◆ EXERCISES TO COMPLETE:
(1) In the item description about Southern women and lynching, condense the paragraph that begins "The Association of Southern Women for the Prevention of Lynching (ASWPL) was formed" into a short bulleted list that keeps its main facts.
(2) According to the item description about Southern women and lynching, when did Congress pass the Emmett Till Antilynching Act into law?

◆ PASSAGE TO READ:
=-=-=

IIIF

Southern women and lynching Item Info

Title:
Southern women and lynching
Creator:
Association of Southern Women for the Prevention of Lynching,
Date Created:
1936
Description:
The Association of Southern Women for the Prevention of Lynching (ASWPL) was formed by Mrs. Jessie Daniel Ames (of Texas) in Atlanta in November of 1930, in response to a marked rise in the lynchings of Black men in the South during the early years of the Great Depression. Their group’s philosophy was “based on the belief that a continuous educational program, carried on day by day in the home, in the school, in the press, and in the church will end lynching by public demand.” Secondly, they aimed to emphasize, at all times, “the repudiation of the claim that lynching is necessary to the protection of white women,” a claim frequently made by the individuals and public mobs who enacted these heinous crimes. Their work followed the NAACP’s special committee on anti-lynching legislation (1916) and the longstanding demographic work on lynching begun by the Tuskegee Institute in 1882. Mrs. Ames, the Director of Women’s Work in the Commission on Interracial Cooperation, began the ASWPL with only 12 members, and, by 1936 when this pamphlet was printed, more than 32,000 women, across the thirteen Southern states, had joined the cause–primarily promoting the eradication of lynching via education offered through religious and civic groups they already belonged to. The ASWPL ended their work in 1942, feeling that enough significant progress had been made. However, the Equal Justice Initiative (EJI) has documented nearly 6500 racial terror lynchings in the US between 1865 and 1950, and a federal antilynching act (the Emmett Till Antilynching Act) was not passed into law by Congress until March of 2022, more than a century later.

=-=-=

◆ INFORMATION PROVIDED:

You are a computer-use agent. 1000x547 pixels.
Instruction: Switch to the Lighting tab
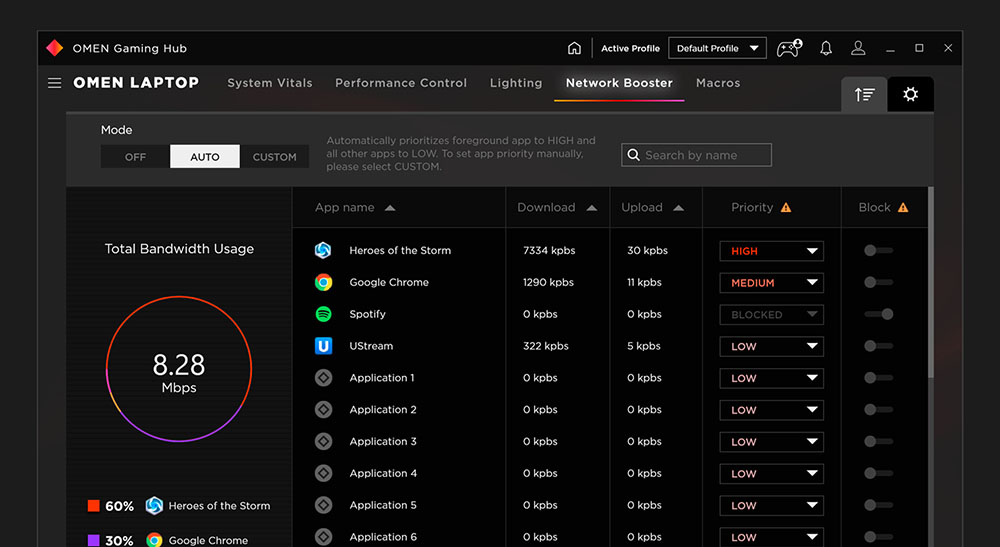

=-=-=

◆ EXERCISE SOLUTIONS:
(1)
- Jessie Daniel Ames of Texas founded the ASWPL in Atlanta in November 1930. She was the Director of Women's Work in the Commission on Interracial Cooperation. She founded the group in response to a sharp rise in lynchings of Black men in the South during the early Great Depression.
- The group believed that continuous education in the home, school, press and church would end lynching by public demand.
- It rejected the claim that lynching was necessary to protect white women.
- Its work followed the NAACP's special committee on anti-lynching legislation (1916) and the Tuskegee Institute's lynching records, which began in 1882.
- It started with 12 members. By 1936, when this pamphlet was printed, more than 32,000 women across thirteen Southern states had joined. They worked mainly through religious and civic groups they already belonged to.
- The ASWPL ended its work in 1942, believing it had made significant progress.
- The Equal Justice Initiative has documented nearly 6,500 racial terror lynchings in the US between 1865 and 1950.
- Congress did not pass the Emmett Till Antilynching Act until March 2022.

(2) Congress passed it in March 2022.